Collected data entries
• • •

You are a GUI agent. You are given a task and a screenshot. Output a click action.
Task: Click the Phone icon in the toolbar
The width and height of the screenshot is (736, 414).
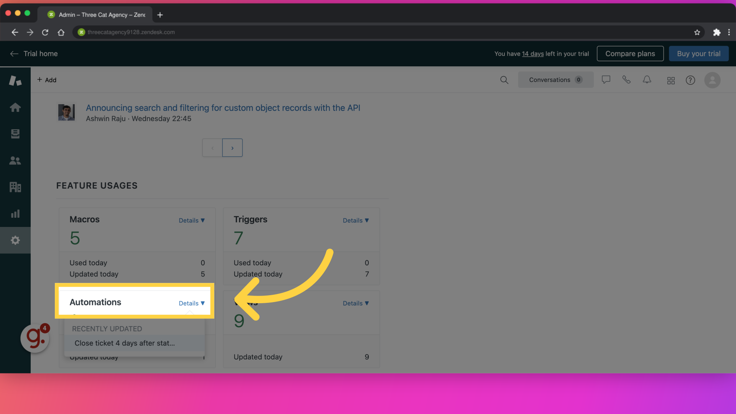click(x=626, y=80)
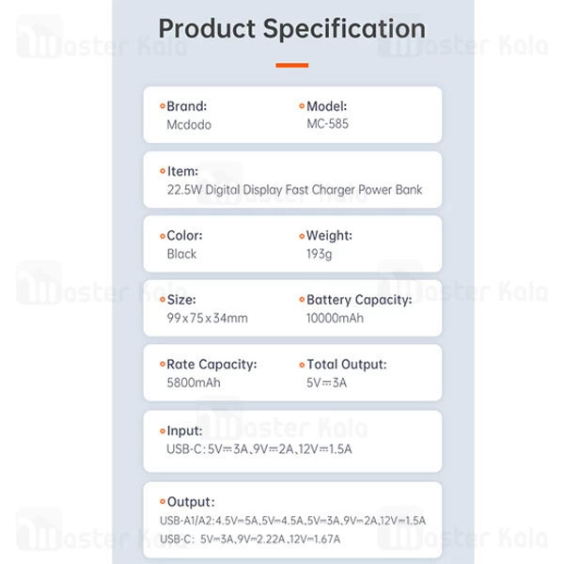Viewport: 564px width, 564px height.
Task: Select the 10000mAh battery capacity value
Action: 335,319
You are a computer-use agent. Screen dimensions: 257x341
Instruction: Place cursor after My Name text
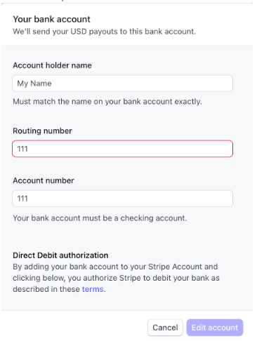pyautogui.click(x=52, y=83)
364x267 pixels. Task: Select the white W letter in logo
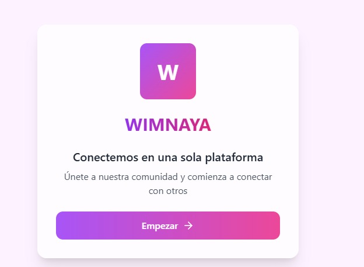click(168, 72)
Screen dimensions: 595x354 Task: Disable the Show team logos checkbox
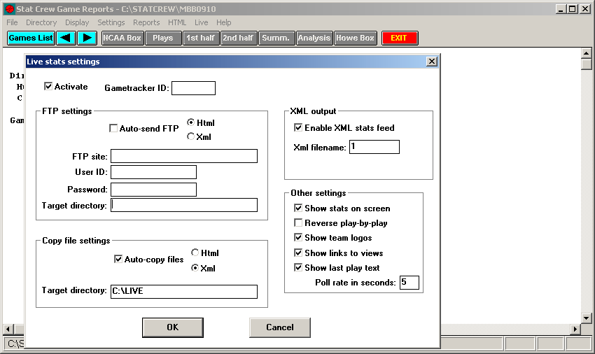[298, 238]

• • •

■ **Your goal**
Your copy should hold all the data word for word. It should hold no pictures.

■ **Solution**
You are a GUI agent. You are given a task and a screenshot. Output a click action.
Task: Click the Phone icon in the toolbar
The width and height of the screenshot is (736, 414).
click(x=626, y=80)
Viewport: 564px width, 564px height.
Task: Select the 10000mAh battery capacity value
Action: 335,319
You are a computer-use agent. Screen dimensions: 257x341
Instruction: Place cursor after My Name text
pyautogui.click(x=52, y=83)
364x267 pixels. Task: Select the white W letter in logo
click(168, 72)
Screen dimensions: 595x354 Task: Disable the Show team logos checkbox
[298, 238]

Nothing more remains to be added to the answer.